Yo leo, luego existo.

Yo soy del libro, lo que quiere decir muchas cosas. Que el libro es mi tercer brazo, mi tercer ojo, mi compañero, mi prótesis, una de las tres cosas que para Sarmiento justificaban una vida: el árbol, el hijo y el libro. Del árbol se ocupa mi esposa, que es paisajista, y de los hijos nos ocupamos los dos, de los de ella y de los míos. De los nietos lo mismo.

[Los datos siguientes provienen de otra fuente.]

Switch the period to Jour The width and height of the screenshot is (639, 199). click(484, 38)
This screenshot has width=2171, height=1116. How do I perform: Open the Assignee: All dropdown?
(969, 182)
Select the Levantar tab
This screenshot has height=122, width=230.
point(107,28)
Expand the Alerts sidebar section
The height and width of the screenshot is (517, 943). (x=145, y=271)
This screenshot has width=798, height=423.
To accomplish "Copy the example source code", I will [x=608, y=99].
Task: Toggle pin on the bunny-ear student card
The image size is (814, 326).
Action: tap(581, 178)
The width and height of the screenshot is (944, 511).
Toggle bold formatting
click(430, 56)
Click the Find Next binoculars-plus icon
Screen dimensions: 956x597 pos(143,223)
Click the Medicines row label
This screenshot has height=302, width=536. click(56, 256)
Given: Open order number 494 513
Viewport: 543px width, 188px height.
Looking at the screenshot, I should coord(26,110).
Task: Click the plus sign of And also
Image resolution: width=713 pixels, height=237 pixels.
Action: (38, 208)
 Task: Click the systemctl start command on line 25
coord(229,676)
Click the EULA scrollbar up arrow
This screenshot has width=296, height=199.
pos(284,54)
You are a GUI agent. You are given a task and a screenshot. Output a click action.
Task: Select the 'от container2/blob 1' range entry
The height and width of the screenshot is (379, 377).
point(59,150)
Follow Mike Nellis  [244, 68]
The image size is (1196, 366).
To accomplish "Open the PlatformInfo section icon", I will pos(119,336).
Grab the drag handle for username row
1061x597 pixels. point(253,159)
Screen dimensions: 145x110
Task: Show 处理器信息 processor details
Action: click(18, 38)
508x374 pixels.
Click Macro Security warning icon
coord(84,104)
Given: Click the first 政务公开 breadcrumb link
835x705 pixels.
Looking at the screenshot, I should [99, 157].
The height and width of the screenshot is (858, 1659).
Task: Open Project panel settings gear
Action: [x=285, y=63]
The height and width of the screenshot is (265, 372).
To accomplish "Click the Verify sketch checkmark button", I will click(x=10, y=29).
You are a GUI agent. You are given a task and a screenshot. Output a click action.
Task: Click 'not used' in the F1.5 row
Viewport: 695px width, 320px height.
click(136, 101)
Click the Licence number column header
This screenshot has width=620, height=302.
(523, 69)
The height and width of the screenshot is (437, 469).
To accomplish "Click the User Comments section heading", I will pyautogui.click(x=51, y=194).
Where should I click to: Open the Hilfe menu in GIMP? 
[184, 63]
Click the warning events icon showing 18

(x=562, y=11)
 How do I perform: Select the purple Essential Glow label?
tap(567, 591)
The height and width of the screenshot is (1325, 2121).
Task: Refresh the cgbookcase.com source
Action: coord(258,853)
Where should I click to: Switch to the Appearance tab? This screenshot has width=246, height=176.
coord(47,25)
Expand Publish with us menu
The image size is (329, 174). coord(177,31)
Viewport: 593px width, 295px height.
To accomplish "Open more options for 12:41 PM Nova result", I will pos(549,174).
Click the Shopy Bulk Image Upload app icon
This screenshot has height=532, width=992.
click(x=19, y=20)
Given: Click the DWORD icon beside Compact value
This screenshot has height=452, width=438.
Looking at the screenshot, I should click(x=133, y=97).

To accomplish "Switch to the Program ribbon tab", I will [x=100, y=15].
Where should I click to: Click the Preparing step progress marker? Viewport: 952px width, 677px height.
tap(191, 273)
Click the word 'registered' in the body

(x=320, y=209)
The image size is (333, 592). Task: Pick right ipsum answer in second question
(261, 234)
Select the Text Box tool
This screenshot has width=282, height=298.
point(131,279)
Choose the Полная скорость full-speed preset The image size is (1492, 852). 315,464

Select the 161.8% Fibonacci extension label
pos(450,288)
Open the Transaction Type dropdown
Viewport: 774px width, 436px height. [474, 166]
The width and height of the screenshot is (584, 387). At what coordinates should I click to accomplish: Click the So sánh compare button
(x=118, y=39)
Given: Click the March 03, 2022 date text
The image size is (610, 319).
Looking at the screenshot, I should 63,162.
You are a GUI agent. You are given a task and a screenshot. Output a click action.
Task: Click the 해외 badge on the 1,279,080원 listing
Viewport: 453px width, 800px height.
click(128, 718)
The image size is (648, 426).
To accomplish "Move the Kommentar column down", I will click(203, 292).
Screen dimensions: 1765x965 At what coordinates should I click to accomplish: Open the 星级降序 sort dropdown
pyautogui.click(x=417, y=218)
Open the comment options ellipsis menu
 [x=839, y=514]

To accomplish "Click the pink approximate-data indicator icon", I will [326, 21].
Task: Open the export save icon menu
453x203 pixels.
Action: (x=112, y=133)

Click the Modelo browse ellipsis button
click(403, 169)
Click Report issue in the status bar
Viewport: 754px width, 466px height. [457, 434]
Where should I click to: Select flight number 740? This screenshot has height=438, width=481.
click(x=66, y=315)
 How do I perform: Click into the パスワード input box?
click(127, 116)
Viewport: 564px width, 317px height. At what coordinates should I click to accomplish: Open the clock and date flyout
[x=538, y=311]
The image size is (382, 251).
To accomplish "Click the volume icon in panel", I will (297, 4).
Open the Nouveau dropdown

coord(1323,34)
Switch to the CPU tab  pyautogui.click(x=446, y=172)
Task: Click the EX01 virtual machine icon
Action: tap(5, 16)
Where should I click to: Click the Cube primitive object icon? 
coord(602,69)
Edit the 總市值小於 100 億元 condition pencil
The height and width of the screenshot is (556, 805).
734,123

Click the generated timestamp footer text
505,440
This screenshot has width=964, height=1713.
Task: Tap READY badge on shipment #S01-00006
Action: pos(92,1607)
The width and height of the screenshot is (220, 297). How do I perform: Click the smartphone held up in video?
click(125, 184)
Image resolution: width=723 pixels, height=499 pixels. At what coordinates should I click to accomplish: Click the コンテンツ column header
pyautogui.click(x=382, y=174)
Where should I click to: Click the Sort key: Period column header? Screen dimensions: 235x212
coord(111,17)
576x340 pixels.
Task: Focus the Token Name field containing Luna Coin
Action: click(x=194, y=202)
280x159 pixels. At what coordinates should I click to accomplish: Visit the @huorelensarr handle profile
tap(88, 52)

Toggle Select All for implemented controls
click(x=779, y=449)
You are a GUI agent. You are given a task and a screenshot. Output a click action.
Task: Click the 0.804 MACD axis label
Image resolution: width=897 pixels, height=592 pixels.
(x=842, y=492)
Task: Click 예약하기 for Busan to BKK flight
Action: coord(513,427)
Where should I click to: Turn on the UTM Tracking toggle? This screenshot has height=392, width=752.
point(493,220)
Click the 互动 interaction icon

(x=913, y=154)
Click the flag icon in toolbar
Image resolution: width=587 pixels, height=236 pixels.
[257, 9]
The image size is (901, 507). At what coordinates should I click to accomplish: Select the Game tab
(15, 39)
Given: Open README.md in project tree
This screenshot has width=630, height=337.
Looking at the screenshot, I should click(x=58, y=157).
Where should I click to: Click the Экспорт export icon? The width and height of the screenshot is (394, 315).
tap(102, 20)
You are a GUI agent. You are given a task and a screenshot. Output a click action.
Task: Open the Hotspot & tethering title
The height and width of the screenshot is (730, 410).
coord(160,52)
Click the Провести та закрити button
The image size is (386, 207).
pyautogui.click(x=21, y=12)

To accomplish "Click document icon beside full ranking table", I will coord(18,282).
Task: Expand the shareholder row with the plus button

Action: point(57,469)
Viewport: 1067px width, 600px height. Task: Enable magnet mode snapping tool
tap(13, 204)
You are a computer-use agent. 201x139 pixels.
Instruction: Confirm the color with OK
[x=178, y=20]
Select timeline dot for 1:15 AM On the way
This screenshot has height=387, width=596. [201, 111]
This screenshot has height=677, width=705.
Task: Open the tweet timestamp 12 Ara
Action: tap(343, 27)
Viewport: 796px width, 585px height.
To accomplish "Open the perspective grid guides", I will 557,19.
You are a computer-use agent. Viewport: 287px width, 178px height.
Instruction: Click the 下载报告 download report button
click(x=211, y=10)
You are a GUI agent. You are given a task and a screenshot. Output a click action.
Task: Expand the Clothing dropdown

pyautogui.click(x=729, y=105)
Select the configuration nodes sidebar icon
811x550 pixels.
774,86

Y de los libros, yo solo.

Conozco a un amigo que decapita libros. Tiene una guillotina. Vive en Israel, fue profesor de filosofía. Archiva en su computadora medio millón de libros. Tiene un escáner que copia cien páginas en segundos. Y una guillotina. Pide un libro por correo o lo compra en librerías. Lo pone en la guillotina y le extirpa los lomos, tapa y contratapa, luego coloca las hojas del libro, baja el filo y secciona los márgenes para reducirlo a la superficie del escáner. Lo registra y va a la memoria de su computadora. Decapitó a toda su anterior biblioteca. Así los puede leer en las pantallas de los dispositivos que están conectados en red. Los lee en la computadora de escritorio, en una notebook y en una tableta, cómo más le convenga. Pichón de Robespierre.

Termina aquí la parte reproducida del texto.